- WHAT TO DO -
Once the line holding "The height and width of the screenshot is (900, 1600)." appears, repeat it and each line after it to the end of the data, exactly and with nothing else; pictures stay out.

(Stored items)
● ● ● ● ●

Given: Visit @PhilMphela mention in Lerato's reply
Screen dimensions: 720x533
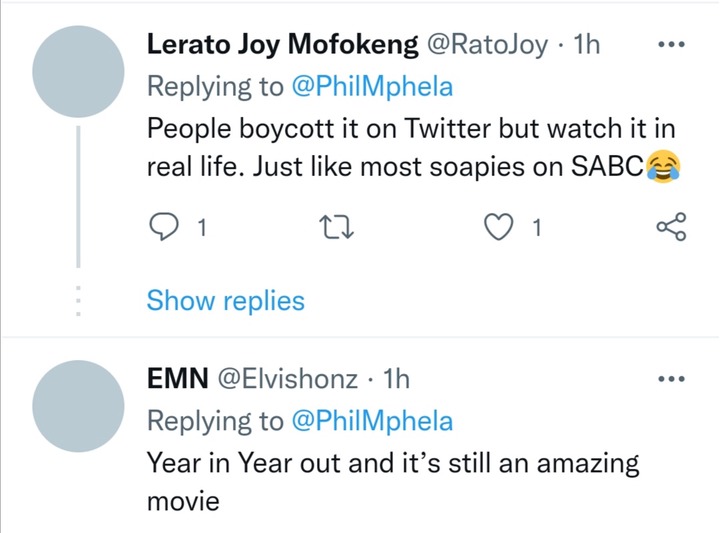Looking at the screenshot, I should point(372,86).
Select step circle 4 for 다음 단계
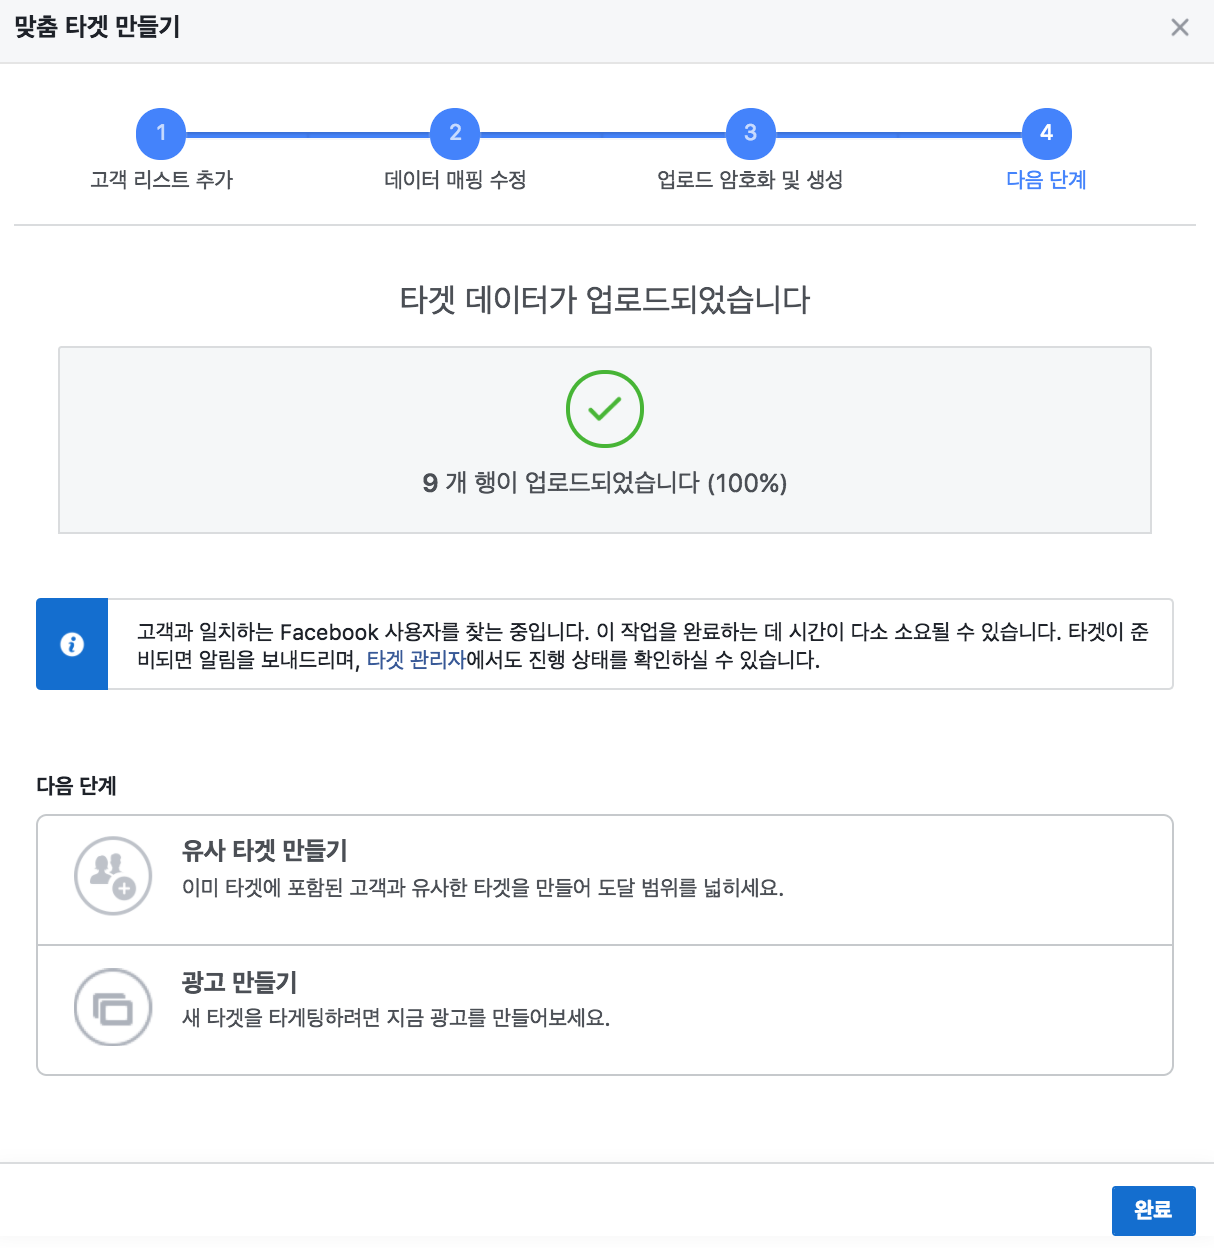The height and width of the screenshot is (1248, 1214). (1046, 133)
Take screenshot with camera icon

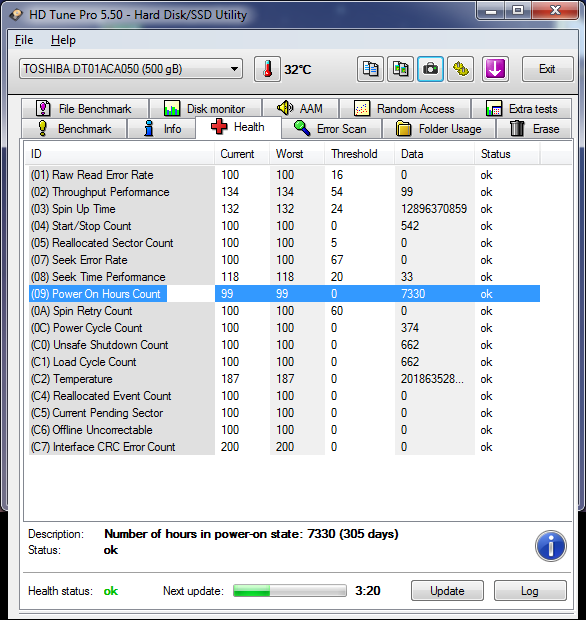point(430,69)
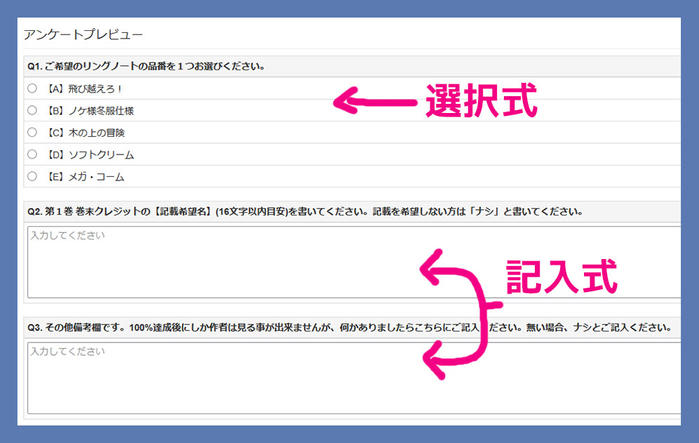
Task: Mark the 【E】メガ・コーム radio button
Action: pos(32,176)
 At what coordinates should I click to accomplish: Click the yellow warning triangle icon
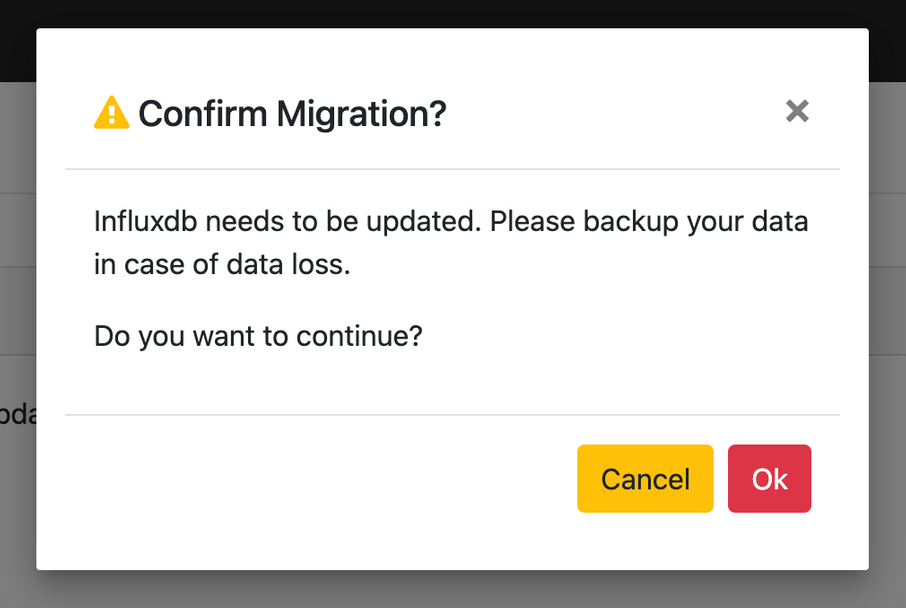(112, 112)
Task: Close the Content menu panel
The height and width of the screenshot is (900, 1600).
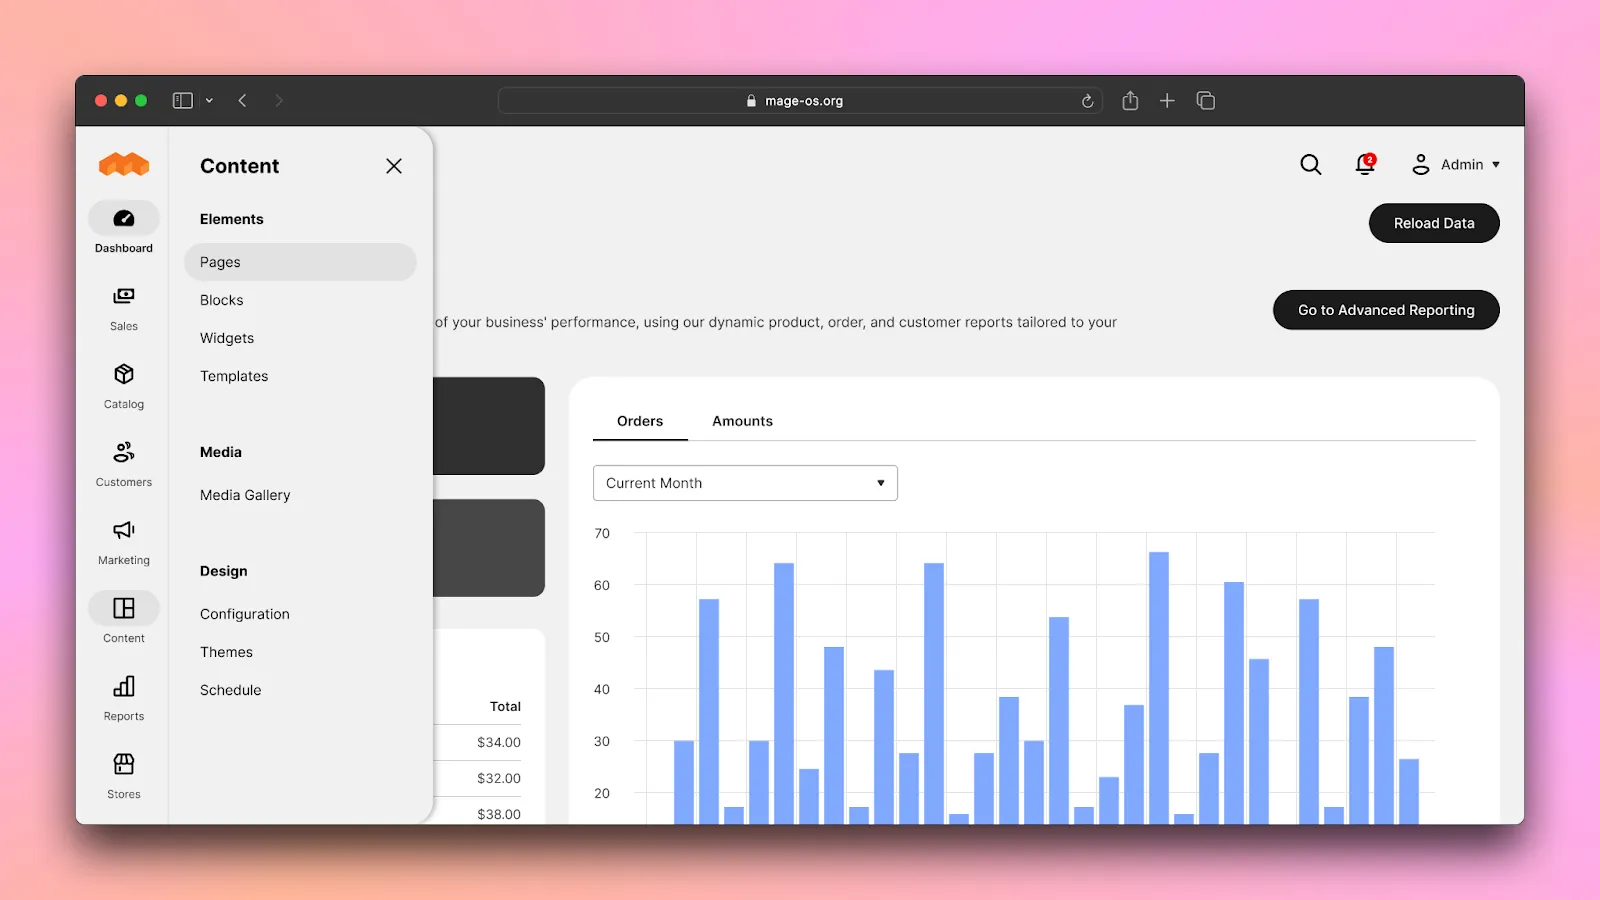Action: tap(394, 166)
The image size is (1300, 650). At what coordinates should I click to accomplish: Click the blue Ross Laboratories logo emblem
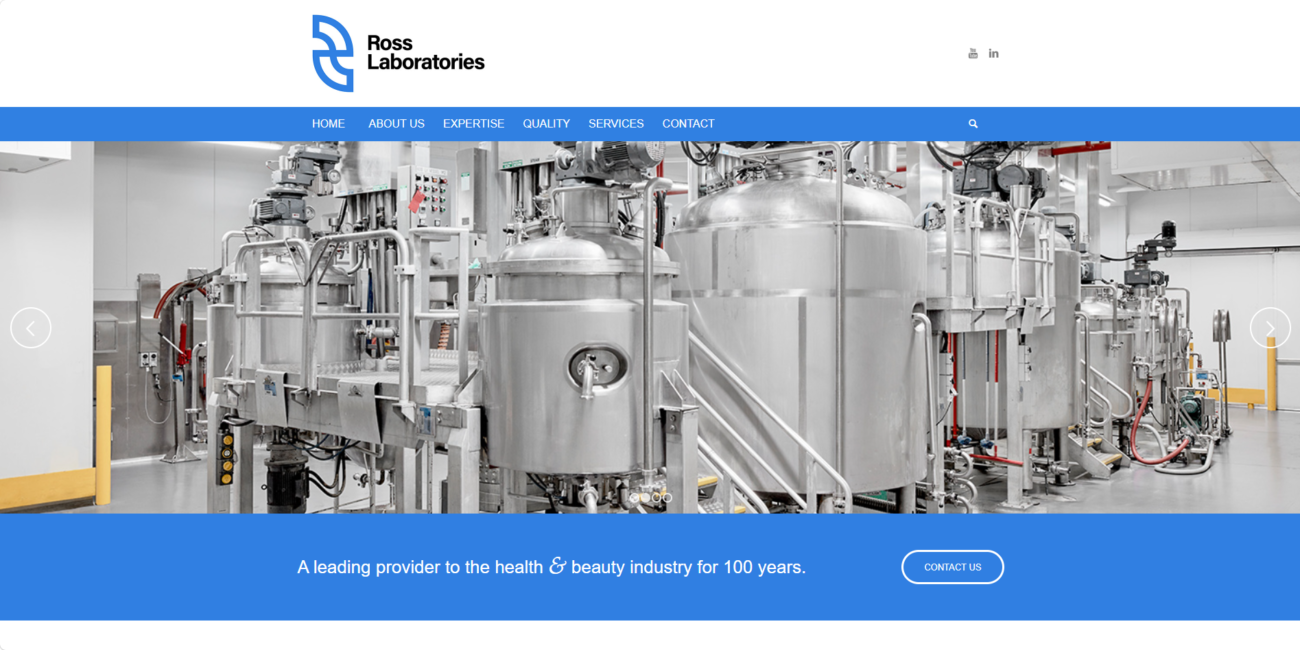[332, 53]
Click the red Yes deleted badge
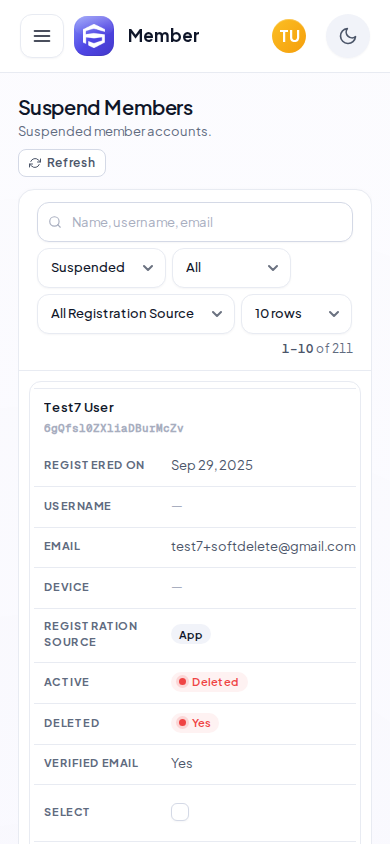 195,723
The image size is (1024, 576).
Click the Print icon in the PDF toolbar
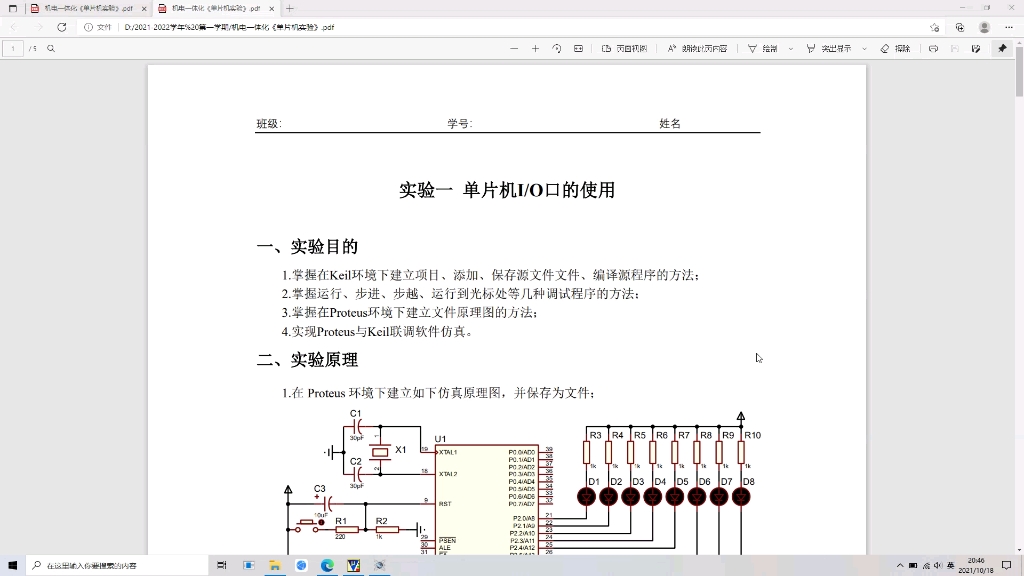coord(933,47)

● ● ● ● ●

- SOLUTION FOR THIS PROBLEM -
The height and width of the screenshot is (900, 1600).
Action: tap(394, 166)
The image size is (1300, 650). At what coordinates should I click to accomplish: Click the blue Ross Laboratories logo emblem
[332, 53]
Click the red Yes deleted badge
 195,723
The image size is (1024, 576).
Click the Print icon in the PDF toolbar
coord(933,47)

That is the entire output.